Devon Steak Pasty
April 27, 2017
Makes 7/8 pasties / prep time – 30 minutes (excluding making the pastry)/cooking time
Preheat the oven to 170°C and brush the pasties with egg wash. Bake for about 45 minutes.
1To make the pastry, put the flour into a mixing bowl and add the butter and salt. Mix with clean hands until all the butter is well coated.
2Mix in the cold water and bring it together into a dough.
3Chill for an hour and then turn out onto a well-floured work surface, sprinkle flour on top and roll out to a thickness of about 1½ cms.
4Fold over twice (as with puff pastry) and roll out again, fold and refrigerate.
5When chilled, take it out of the fridge and roll out again. If it rolls out smoothly and you can’t see any pieces of butter, you’re in business.
6If not fold and roll out again.
7In the meantime, get on with the filling.

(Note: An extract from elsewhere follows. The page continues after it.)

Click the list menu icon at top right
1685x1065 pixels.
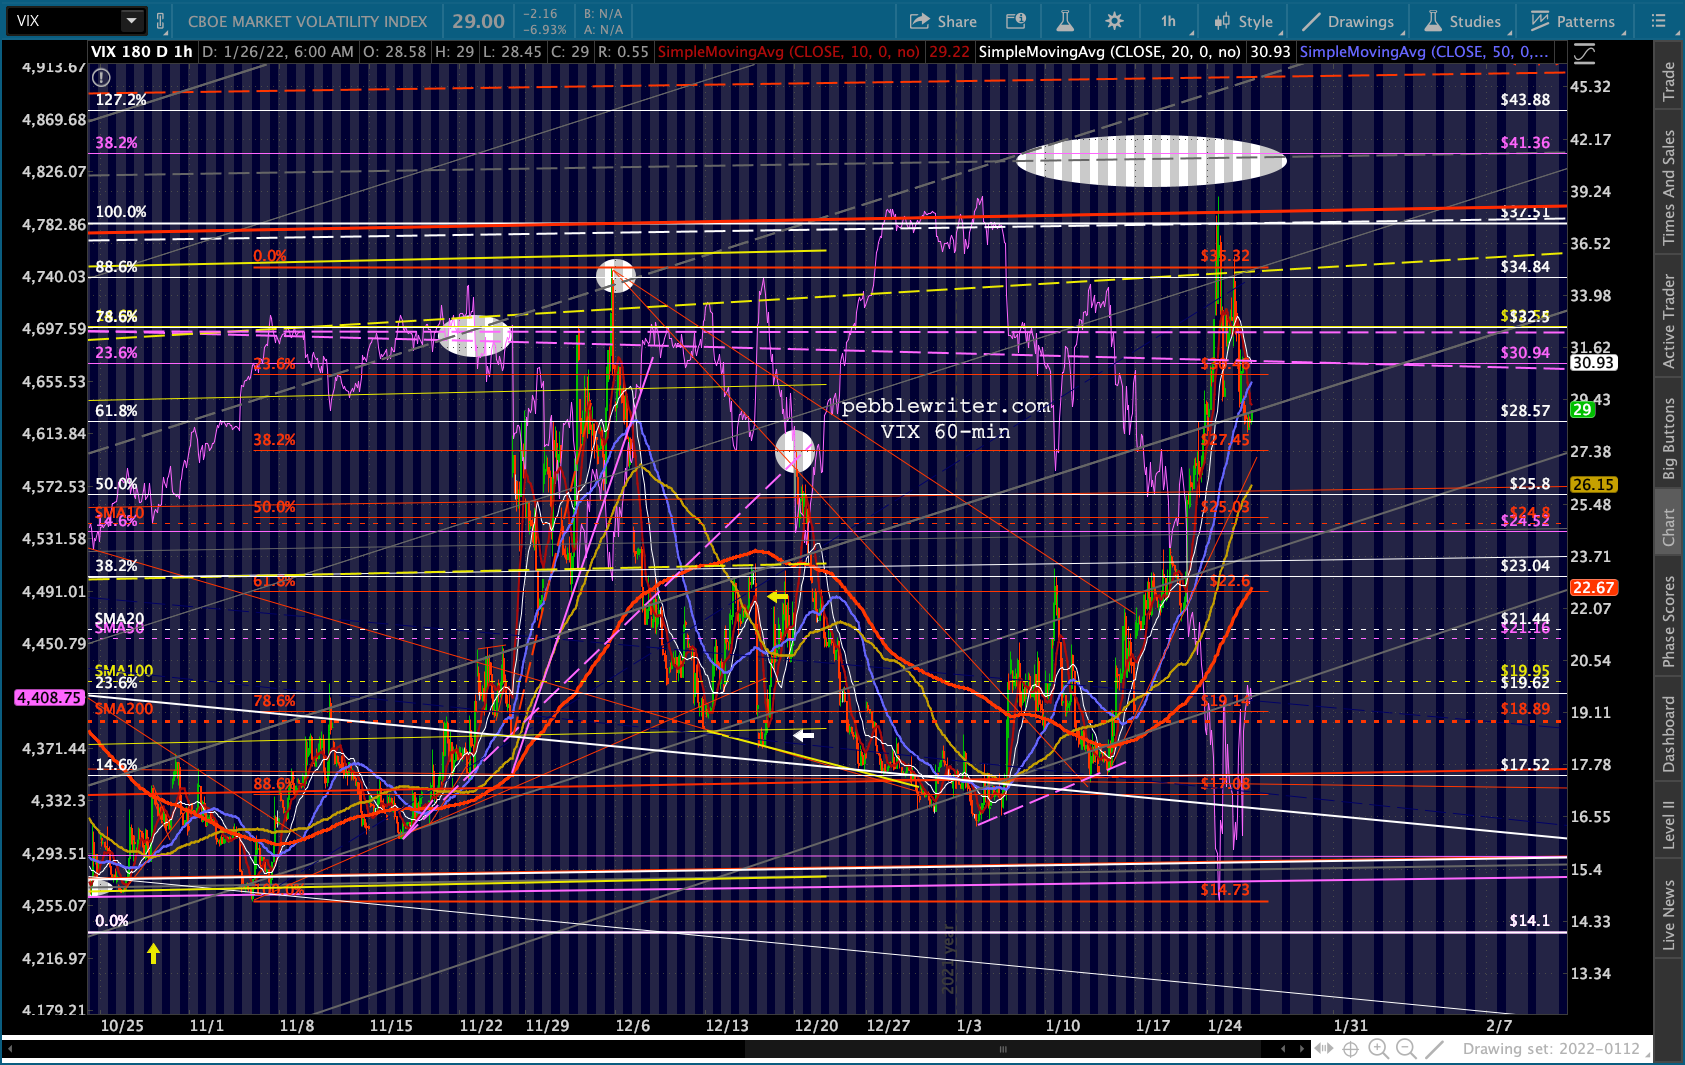click(1659, 21)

8The chuck needs to be completely denuded of fat, connective tissue etc.
9Normally, that’s where the flavour is but with a proper pasty, the meat gently steams so you really don’t want any chewy bits.

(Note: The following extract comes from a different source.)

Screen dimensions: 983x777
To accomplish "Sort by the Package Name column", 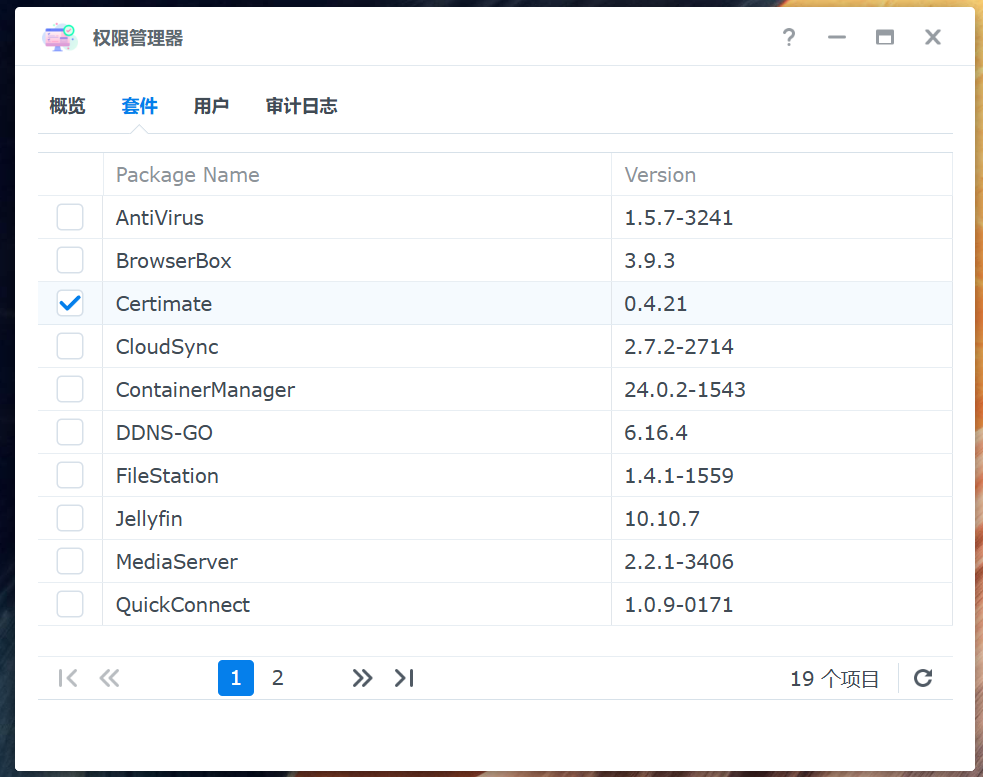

10Cut, across the grain, into thin ribbons about 2cm long.
11Peel and dice the vegetables – swede and potato to 1½cm and onion a little smaller.
12Roll out the pastry on a lightly floured surface to about 3mm thick and cut out in to 20cm circles.
13Assembly is down to you. Traditionally the contents were layered – potato, swede, onion and, finally, the meat but it’s much easier to mix everything together.
14Alternatively mix in the mince and put the steak on top.
15Either way you need that characteristic pepper kick and about a teaspoon of salt.
16Mixing seasoning into damp ingredients is notoriously difficult so season carefully as/if you mix. If you go for the layered method season at the end.
17Divide the filling between the pastry discs, leaving space around the edge.
18Fold over front to back, press down the edges and crimp. The web is awash with American wannabee’s crimping videos – it’s very easy.